'''
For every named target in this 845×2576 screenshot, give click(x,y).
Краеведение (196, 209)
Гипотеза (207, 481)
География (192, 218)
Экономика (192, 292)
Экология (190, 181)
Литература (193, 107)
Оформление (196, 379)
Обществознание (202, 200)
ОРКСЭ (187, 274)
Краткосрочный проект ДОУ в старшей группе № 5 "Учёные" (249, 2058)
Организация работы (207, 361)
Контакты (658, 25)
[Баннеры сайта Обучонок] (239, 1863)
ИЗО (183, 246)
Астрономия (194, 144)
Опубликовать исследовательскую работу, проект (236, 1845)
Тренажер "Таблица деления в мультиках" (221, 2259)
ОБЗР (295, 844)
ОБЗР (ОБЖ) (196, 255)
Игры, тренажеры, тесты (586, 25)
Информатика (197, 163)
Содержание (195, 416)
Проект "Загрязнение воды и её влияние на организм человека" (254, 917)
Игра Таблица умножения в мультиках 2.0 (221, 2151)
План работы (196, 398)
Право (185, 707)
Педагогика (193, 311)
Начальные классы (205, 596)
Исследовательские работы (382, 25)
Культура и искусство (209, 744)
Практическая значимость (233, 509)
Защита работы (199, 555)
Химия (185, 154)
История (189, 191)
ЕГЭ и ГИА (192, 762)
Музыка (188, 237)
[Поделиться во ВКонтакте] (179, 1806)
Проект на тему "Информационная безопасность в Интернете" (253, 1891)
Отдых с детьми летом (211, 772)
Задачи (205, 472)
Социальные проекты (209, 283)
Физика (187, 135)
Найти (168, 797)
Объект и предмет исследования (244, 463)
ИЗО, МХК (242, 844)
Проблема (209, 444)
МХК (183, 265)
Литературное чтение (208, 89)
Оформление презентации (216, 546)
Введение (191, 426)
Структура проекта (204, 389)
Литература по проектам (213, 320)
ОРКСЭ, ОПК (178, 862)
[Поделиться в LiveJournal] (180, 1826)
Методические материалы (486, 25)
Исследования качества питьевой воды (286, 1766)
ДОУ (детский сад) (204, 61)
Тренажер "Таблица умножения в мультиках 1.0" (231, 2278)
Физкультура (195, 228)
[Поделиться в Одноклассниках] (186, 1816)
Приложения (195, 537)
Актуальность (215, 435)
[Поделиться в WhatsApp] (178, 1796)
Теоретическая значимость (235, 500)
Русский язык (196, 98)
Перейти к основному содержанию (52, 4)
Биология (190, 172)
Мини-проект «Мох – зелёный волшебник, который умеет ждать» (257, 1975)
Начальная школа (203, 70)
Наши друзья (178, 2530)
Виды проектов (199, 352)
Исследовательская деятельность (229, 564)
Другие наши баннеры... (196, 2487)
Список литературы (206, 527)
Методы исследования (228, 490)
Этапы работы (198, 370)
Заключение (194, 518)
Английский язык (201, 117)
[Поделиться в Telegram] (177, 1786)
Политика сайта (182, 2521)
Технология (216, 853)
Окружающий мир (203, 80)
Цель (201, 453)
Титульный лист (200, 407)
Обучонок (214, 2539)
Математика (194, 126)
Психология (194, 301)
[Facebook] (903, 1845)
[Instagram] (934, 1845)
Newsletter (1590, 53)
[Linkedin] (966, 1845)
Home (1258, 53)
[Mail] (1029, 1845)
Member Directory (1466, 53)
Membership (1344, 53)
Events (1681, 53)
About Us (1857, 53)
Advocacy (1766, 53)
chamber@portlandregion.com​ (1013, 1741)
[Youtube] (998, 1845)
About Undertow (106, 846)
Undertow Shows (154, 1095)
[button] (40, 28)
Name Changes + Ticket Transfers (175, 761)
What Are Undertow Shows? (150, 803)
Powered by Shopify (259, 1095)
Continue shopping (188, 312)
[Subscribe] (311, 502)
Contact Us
'''
* Directions
Start with the line above that contains "Оформление (196, 379)" and end with the line that contains "Опубликовать исследовательскую работу, проект". Write out those lines exactly, and only those.

* Solved problem
Оформление (196, 379)
Обществознание (202, 200)
ОРКСЭ (187, 274)
Краткосрочный проект ДОУ в старшей группе № 5 "Учёные" (249, 2058)
Организация работы (207, 361)
Контакты (658, 25)
[Баннеры сайта Обучонок] (239, 1863)
ИЗО (183, 246)
Астрономия (194, 144)
Опубликовать исследовательскую работу, проект (236, 1845)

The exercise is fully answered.